Find each line in the listing below that contains the word "screenshot" and copy every such line in full.

■ The data ■
◆ ◆ ◆ ◆

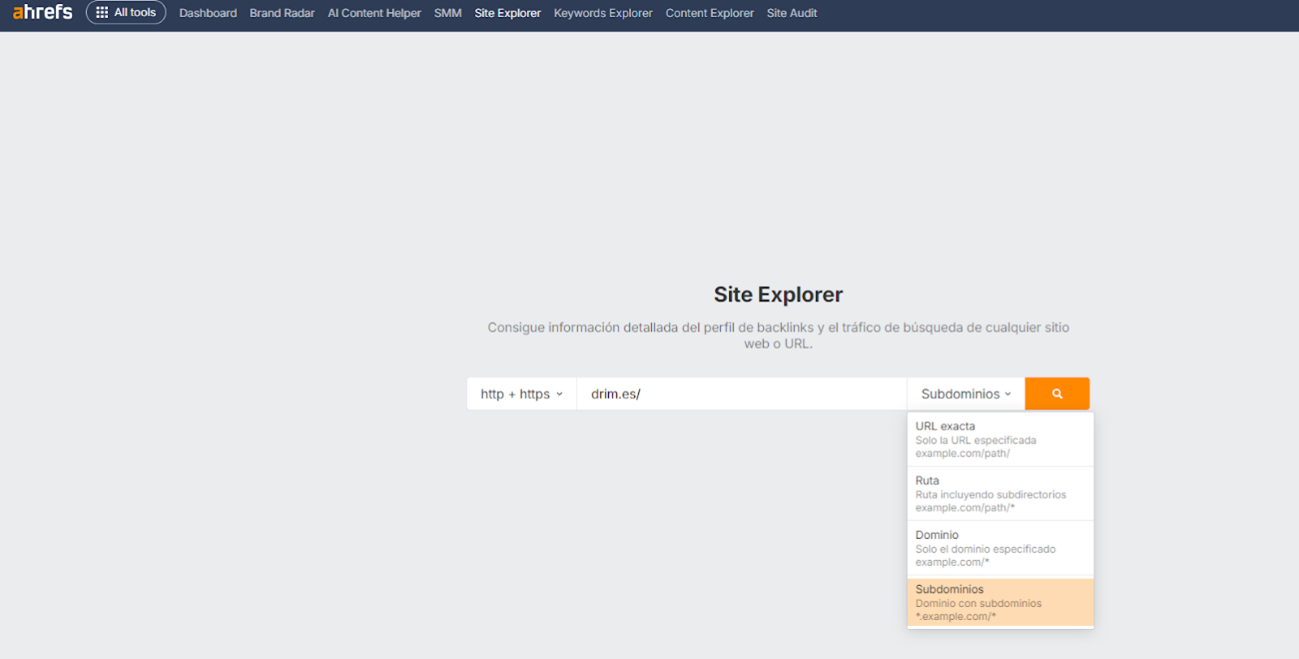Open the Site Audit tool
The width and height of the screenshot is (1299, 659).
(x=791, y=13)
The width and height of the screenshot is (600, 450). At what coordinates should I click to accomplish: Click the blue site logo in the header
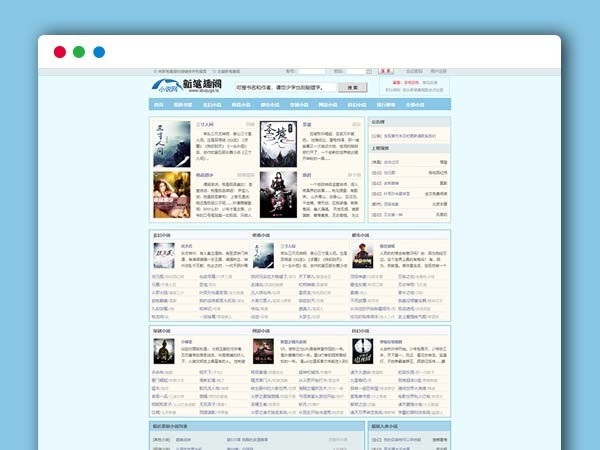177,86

◆ ◆ ◆ ◆

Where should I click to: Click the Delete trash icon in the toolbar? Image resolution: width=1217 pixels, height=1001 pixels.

◆ ◆ ◆ ◆

■ Complete answer ■
The width and height of the screenshot is (1299, 659).
The width and height of the screenshot is (600, 450). At what coordinates should I click to accomplish: Click the blue site logo in the header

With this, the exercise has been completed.